AIM OF THE EXERCISE: All entries below are to be set down again exactly as given.

MATERIAL PROVIDED:
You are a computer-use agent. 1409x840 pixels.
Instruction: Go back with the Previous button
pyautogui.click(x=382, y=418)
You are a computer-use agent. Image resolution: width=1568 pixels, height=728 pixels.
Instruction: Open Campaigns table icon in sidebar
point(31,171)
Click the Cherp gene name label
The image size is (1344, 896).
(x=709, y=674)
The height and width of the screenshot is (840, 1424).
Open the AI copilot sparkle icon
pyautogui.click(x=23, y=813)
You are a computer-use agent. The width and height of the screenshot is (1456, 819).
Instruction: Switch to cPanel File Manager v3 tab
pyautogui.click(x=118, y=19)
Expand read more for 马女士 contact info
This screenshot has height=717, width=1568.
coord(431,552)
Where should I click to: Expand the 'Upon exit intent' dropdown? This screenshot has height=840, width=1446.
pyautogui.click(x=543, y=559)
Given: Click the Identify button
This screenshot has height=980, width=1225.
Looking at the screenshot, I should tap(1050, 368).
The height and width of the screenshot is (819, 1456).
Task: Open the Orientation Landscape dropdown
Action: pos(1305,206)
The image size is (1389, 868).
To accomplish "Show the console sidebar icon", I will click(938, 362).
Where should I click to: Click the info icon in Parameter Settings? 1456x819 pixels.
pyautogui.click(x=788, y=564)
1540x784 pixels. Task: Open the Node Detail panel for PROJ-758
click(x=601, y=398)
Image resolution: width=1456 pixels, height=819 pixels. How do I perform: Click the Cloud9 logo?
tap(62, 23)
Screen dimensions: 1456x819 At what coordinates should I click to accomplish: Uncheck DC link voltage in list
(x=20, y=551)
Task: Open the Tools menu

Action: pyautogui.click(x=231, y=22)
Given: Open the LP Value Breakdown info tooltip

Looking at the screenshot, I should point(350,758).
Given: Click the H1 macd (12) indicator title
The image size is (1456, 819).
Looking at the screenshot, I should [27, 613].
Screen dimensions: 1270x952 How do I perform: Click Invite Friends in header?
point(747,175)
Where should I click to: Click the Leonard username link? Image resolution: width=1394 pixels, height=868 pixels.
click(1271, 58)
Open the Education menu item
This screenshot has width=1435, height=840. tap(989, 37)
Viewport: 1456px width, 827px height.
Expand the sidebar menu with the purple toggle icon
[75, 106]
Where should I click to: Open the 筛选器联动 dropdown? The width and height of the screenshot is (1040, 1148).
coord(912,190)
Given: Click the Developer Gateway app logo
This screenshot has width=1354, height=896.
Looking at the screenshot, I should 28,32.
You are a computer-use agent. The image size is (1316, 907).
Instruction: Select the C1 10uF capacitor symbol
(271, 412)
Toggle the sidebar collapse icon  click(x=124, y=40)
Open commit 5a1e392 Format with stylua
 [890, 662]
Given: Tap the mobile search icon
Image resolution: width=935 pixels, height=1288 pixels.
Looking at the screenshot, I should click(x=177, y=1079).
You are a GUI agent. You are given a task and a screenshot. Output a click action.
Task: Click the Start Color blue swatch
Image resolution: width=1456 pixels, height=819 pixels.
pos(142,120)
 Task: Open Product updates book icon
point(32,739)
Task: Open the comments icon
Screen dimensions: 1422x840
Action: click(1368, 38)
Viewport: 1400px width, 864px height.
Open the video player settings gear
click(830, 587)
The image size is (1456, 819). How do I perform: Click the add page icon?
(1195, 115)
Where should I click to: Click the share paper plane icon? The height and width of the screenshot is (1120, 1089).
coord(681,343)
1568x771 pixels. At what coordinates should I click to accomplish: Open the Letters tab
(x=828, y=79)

OUTPUT FOR THIS TASK:
You are a computer-use agent. 1409x840 pixels.
Instruction: Go back with the Previous button
pyautogui.click(x=382, y=418)
You are a computer-use agent. Image resolution: width=1568 pixels, height=728 pixels.
Instruction: Open Campaigns table icon in sidebar
point(31,171)
Click the Cherp gene name label
The image size is (1344, 896).
(x=709, y=674)
The height and width of the screenshot is (840, 1424).
Open the AI copilot sparkle icon
pyautogui.click(x=23, y=813)
You are a computer-use agent. The width and height of the screenshot is (1456, 819).
Instruction: Switch to cPanel File Manager v3 tab
pyautogui.click(x=118, y=19)
Expand read more for 马女士 contact info
This screenshot has height=717, width=1568.
coord(431,552)
Where should I click to: Expand the 'Upon exit intent' dropdown? This screenshot has height=840, width=1446.
pyautogui.click(x=543, y=559)
Given: Click the Identify button
This screenshot has height=980, width=1225.
Looking at the screenshot, I should tap(1050, 368).
The height and width of the screenshot is (819, 1456).
Task: Open the Orientation Landscape dropdown
Action: pos(1305,206)
The image size is (1389, 868).
To accomplish "Show the console sidebar icon", I will click(938, 362).
Where should I click to: Click the info icon in Parameter Settings? 1456x819 pixels.
pyautogui.click(x=788, y=564)
1540x784 pixels. Task: Open the Node Detail panel for PROJ-758
click(x=601, y=398)
Image resolution: width=1456 pixels, height=819 pixels. How do I perform: Click the Cloud9 logo?
tap(62, 23)
Screen dimensions: 1456x819 At what coordinates should I click to accomplish: Uncheck DC link voltage in list
(x=20, y=551)
Task: Open the Tools menu

Action: pyautogui.click(x=231, y=22)
Given: Open the LP Value Breakdown info tooltip

Looking at the screenshot, I should point(350,758).
Given: Click the H1 macd (12) indicator title
The image size is (1456, 819).
Looking at the screenshot, I should [27, 613].
Screen dimensions: 1270x952 How do I perform: Click Invite Friends in header?
point(747,175)
Where should I click to: Click the Leonard username link? Image resolution: width=1394 pixels, height=868 pixels.
click(1271, 58)
Open the Education menu item
This screenshot has width=1435, height=840. tap(989, 37)
Viewport: 1456px width, 827px height.
Expand the sidebar menu with the purple toggle icon
[75, 106]
Where should I click to: Open the 筛选器联动 dropdown? The width and height of the screenshot is (1040, 1148).
coord(912,190)
Given: Click the Developer Gateway app logo
This screenshot has width=1354, height=896.
Looking at the screenshot, I should 28,32.
You are a computer-use agent. The image size is (1316, 907).
Instruction: Select the C1 10uF capacitor symbol
(271, 412)
Toggle the sidebar collapse icon  click(x=124, y=40)
Open commit 5a1e392 Format with stylua
 [890, 662]
Given: Tap the mobile search icon
Image resolution: width=935 pixels, height=1288 pixels.
Looking at the screenshot, I should click(x=177, y=1079).
You are a GUI agent. You are given a task and a screenshot. Output a click action.
Task: Click the Start Color blue swatch
Image resolution: width=1456 pixels, height=819 pixels.
pos(142,120)
 Task: Open Product updates book icon
point(32,739)
Task: Open the comments icon
Screen dimensions: 1422x840
Action: click(1368, 38)
Viewport: 1400px width, 864px height.
Open the video player settings gear
click(830, 587)
The image size is (1456, 819). How do I perform: Click the add page icon?
(1195, 115)
Where should I click to: Click the share paper plane icon? The height and width of the screenshot is (1120, 1089).
coord(681,343)
1568x771 pixels. At what coordinates should I click to accomplish: Open the Letters tab
(x=828, y=79)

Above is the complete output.